Exercise: Render each line of the records below as one string in a JSON list, leaving out blank lines.

+ + + + +

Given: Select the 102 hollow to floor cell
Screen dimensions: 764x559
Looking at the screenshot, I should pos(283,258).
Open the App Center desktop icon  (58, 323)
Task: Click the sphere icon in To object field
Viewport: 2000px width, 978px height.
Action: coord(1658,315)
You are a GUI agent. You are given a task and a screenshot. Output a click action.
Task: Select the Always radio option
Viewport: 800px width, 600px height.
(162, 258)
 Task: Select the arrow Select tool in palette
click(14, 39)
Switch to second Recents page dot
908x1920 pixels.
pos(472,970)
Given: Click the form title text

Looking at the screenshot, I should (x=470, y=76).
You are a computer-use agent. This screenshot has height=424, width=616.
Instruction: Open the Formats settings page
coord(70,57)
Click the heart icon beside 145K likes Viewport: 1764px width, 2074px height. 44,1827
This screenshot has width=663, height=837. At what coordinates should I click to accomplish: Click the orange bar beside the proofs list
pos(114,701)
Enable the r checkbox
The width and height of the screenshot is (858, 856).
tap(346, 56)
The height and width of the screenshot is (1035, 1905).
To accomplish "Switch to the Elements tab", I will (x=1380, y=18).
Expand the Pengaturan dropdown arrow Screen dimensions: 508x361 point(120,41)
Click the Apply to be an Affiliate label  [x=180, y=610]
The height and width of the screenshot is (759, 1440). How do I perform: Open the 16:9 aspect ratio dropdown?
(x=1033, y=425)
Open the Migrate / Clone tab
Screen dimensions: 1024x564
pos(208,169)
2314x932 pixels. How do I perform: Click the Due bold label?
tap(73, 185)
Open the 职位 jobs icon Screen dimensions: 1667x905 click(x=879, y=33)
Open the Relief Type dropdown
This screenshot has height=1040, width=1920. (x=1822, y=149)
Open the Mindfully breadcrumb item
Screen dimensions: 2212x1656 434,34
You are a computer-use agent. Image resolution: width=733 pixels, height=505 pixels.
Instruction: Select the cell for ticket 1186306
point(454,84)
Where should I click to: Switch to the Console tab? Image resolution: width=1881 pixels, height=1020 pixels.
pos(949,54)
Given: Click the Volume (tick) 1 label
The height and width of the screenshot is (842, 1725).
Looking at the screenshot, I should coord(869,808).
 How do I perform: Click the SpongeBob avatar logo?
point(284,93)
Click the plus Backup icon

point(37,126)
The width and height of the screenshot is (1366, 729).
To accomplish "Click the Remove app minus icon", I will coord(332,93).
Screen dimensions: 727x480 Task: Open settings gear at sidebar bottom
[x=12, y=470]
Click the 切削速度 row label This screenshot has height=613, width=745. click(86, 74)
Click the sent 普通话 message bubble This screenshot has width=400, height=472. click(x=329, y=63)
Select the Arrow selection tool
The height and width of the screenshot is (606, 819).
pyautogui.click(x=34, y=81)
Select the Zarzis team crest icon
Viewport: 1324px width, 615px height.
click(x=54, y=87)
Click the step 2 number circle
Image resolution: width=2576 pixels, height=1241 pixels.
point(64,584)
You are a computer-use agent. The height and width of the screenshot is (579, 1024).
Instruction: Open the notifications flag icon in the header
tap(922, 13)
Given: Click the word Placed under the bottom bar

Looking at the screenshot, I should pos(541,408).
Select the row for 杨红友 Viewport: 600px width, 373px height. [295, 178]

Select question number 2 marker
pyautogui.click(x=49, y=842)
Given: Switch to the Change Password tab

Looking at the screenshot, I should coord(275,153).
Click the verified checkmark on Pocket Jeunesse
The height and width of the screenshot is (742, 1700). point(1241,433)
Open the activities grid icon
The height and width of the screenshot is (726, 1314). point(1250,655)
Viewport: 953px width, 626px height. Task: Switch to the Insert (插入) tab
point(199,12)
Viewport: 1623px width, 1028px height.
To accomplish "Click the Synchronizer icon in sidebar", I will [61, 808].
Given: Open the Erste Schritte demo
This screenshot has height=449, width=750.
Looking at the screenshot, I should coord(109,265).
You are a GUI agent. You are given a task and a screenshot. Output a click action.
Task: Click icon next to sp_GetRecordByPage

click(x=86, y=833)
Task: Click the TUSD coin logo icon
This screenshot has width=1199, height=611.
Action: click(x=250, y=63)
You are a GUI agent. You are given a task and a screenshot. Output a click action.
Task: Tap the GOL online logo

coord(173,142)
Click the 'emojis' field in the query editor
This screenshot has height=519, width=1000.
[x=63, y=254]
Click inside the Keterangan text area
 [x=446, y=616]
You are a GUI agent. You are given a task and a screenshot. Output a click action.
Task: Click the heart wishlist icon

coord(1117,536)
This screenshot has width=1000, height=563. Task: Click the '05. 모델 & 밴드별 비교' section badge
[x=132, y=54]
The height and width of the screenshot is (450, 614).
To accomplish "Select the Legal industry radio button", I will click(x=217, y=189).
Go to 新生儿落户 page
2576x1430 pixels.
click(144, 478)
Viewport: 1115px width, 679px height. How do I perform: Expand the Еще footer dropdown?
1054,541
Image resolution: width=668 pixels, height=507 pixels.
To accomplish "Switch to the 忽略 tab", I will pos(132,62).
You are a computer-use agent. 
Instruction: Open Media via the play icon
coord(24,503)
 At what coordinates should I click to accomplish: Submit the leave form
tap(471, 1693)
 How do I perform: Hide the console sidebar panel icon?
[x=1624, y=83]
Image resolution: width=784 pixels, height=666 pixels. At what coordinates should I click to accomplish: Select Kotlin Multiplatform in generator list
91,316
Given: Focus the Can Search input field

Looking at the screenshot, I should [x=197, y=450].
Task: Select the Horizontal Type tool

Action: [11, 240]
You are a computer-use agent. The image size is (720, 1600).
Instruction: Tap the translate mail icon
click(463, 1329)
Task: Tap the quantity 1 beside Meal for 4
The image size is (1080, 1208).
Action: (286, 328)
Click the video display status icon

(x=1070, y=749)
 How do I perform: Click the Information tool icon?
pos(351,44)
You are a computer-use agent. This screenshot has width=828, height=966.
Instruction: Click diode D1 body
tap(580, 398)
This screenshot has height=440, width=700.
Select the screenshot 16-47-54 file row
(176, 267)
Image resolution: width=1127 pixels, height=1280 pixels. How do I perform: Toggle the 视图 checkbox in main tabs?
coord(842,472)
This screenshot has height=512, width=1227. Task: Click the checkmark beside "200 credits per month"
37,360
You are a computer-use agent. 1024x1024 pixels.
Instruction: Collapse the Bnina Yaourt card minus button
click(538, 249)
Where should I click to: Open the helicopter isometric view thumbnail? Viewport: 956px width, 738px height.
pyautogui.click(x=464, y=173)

+ + + + +

Answer to this exercise:
[
  "Given: Select the 102 hollow to floor cell",
  "Screen dimensions: 764x559",
  "Looking at the screenshot, I should pos(283,258).",
  "Open the App Center desktop icon  (58, 323)",
  "Task: Click the sphere icon in To object field",
  "Viewport: 2000px width, 978px height.",
  "Action: coord(1658,315)",
  "You are a GUI agent. You are given a task and a screenshot. Output a click action.",
  "Task: Select the Always radio option",
  "Viewport: 800px width, 600px height.",
  "(162, 258)",
  " Task: Select the arrow Select tool in palette",
  "click(14, 39)",
  "Switch to second Recents page dot",
  "908x1920 pixels.",
  "pos(472,970)",
  "Given: Click the form title text",
  "Looking at the screenshot, I should (x=470, y=76).",
  "You are a computer-use agent. This screenshot has height=424, width=616.",
  "Instruction: Open the Formats settings page",
  "coord(70,57)",
  "Click the heart icon beside 145K likes Viewport: 1764px width, 2074px height. 44,1827",
  "This screenshot has width=663, height=837. At what coordinates should I click to accomplish: Click the orange bar beside the proofs list",
  "pos(114,701)",
  "Enable the r checkbox",
  "The width and height of the screenshot is (858, 856).",
  "tap(346, 56)",
  "The height and width of the screenshot is (1035, 1905).",
  "To accomplish \"Switch to the Elements tab\", I will (x=1380, y=18).",
  "Expand the Pengaturan dropdown arrow Screen dimensions: 508x361 point(120,41)",
  "Click the Apply to be an Affiliate label  [x=180, y=610]",
  "The height and width of the screenshot is (759, 1440). How do I perform: Open the 16:9 aspect ratio dropdown?",
  "(x=1033, y=425)",
  "Open the Migrate / Clone tab",
  "Screen dimensions: 1024x564",
  "pos(208,169)",
  "2314x932 pixels. How do I perform: Click the Due bold label?",
  "tap(73, 185)",
  "Open the 职位 jobs icon Screen dimensions: 1667x905 click(x=879, y=33)",
  "Open the Relief Type dropdown",
  "This screenshot has height=1040, width=1920. (x=1822, y=149)",
  "Open the Mindfully breadcrumb item",
  "Screen dimensions: 2212x1656 434,34",
  "You are a computer-use agent. Image resolution: width=733 pixels, height=505 pixels.",
  "Instruction: Select the cell for ticket 1186306",
  "point(454,84)",
  "Where should I click to: Switch to the Console tab? Image resolution: width=1881 pixels, height=1020 pixels.",
  "pos(949,54)",
  "Given: Click the Volume (tick) 1 label",
  "The height and width of the screenshot is (842, 1725).",
  "Looking at the screenshot, I should coord(869,808).",
  " How do I perform: Click the SpongeBob avatar logo?",
  "point(284,93)",
  "Click the plus Backup icon",
  "point(37,126)",
  "The width and height of the screenshot is (1366, 729).",
  "To accomplish \"Click the Remove app minus icon\", I will coord(332,93).",
  "Screen dimensions: 727x480 Task: Open settings gear at sidebar bottom",
  "[x=12, y=470]",
  "Click the 切削速度 row label This screenshot has height=613, width=745. click(86, 74)",
  "Click the sent 普通话 message bubble This screenshot has width=400, height=472. click(x=329, y=63)",
  "Select the Arrow selection tool",
  "The height and width of the screenshot is (606, 819).",
  "pyautogui.click(x=34, y=81)",
  "Select the Zarzis team crest icon",
  "Viewport: 1324px width, 615px height.",
  "click(x=54, y=87)",
  "Click the step 2 number circle",
  "Image resolution: width=2576 pixels, height=1241 pixels.",
  "point(64,584)",
  "You are a computer-use agent. The height and width of the screenshot is (579, 1024).",
  "Instruction: Open the notifications flag icon in the header",
  "tap(922, 13)",
  "Given: Click the word Placed under the bottom bar",
  "Looking at the screenshot, I should pos(541,408).",
  "Select the row for 杨红友 Viewport: 600px width, 373px height. [295, 178]",
  "Select question number 2 marker",
  "pyautogui.click(x=49, y=842)",
  "Given: Switch to the Change Password tab",
  "Looking at the screenshot, I should coord(275,153).",
  "Click the verified checkmark on Pocket Jeunesse",
  "The height and width of the screenshot is (742, 1700). point(1241,433)",
  "Open the activities grid icon",
  "The height and width of the screenshot is (726, 1314). point(1250,655)",
  "Viewport: 953px width, 626px height. Task: Switch to the Insert (插入) tab",
  "point(199,12)",
  "Viewport: 1623px width, 1028px height.",
  "To accomplish \"Click the Synchronizer icon in sidebar\", I will [61, 808].",
  "Given: Open the Erste Schritte demo",
  "This screenshot has height=449, width=750.",
  "Looking at the screenshot, I should coord(109,265).",
  "You are a GUI agent. You are given a task and a screenshot. Output a click action.",
  "Task: Click icon next to sp_GetRecordByPage",
  "click(x=86, y=833)",
  "Task: Click the TUSD coin logo icon",
  "This screenshot has width=1199, height=611.",
  "Action: click(x=250, y=63)",
  "You are a GUI agent. You are given a task and a screenshot. Output a click action.",
  "Task: Tap the GOL online logo",
  "coord(173,142)",
  "Click the 'emojis' field in the query editor",
  "This screenshot has height=519, width=1000.",
  "[x=63, y=254]",
  "Click inside the Keterangan text area",
  " [x=446, y=616]",
  "You are a GUI agent. You are given a task and a screenshot. Output a click action.",
  "Task: Click the heart wishlist icon",
  "coord(1117,536)",
  "This screenshot has width=1000, height=563. Task: Click the '05. 모델 & 밴드별 비교' section badge",
  "[x=132, y=54]",
  "The height and width of the screenshot is (450, 614).",
  "To accomplish \"Select the Legal industry radio button\", I will click(x=217, y=189).",
  "Go to 新生儿落户 page",
  "2576x1430 pixels.",
  "click(144, 478)",
  "Viewport: 1115px width, 679px height. How do I perform: Expand the Еще footer dropdown?",
  "1054,541",
  "Image resolution: width=668 pixels, height=507 pixels.",
  "To accomplish \"Switch to the 忽略 tab\", I will pos(132,62).",
  "You are a computer-use agent. ",
  "Instruction: Open Media via the play icon",
  "coord(24,503)",
  " At what coordinates should I click to accomplish: Submit the leave form",
  "tap(471, 1693)",
  " How do I perform: Hide the console sidebar panel icon?",
  "[x=1624, y=83]",
  "Image resolution: width=784 pixels, height=666 pixels. At what coordinates should I click to accomplish: Select Kotlin Multiplatform in generator list",
  "91,316",
  "Given: Focus the Can Search input field",
  "Looking at the screenshot, I should [x=197, y=450].",
  "Task: Select the Horizontal Type tool",
  "Action: [11, 240]",
  "You are a computer-use agent. The image size is (720, 1600).",
  "Instruction: Tap the translate mail icon",
  "click(463, 1329)",
  "Task: Tap the quantity 1 beside Meal for 4",
  "The image size is (1080, 1208).",
  "Action: (286, 328)",
  "Click the video display status icon",
  "(x=1070, y=749)",
  " How do I perform: Click the Information tool icon?",
  "pos(351,44)",
  "You are a computer-use agent. This screenshot has width=828, height=966.",
  "Instruction: Click diode D1 body",
  "tap(580, 398)",
  "This screenshot has height=440, width=700.",
  "Select the screenshot 16-47-54 file row",
  "(176, 267)",
  "Image resolution: width=1127 pixels, height=1280 pixels. How do I perform: Toggle the 视图 checkbox in main tabs?",
  "coord(842,472)",
  "This screenshot has height=512, width=1227. Task: Click the checkmark beside \"200 credits per month\"",
  "37,360",
  "You are a computer-use agent. 1024x1024 pixels.",
  "Instruction: Collapse the Bnina Yaourt card minus button",
  "click(538, 249)",
  "Where should I click to: Open the helicopter isometric view thumbnail? Viewport: 956px width, 738px height.",
  "pyautogui.click(x=464, y=173)"
]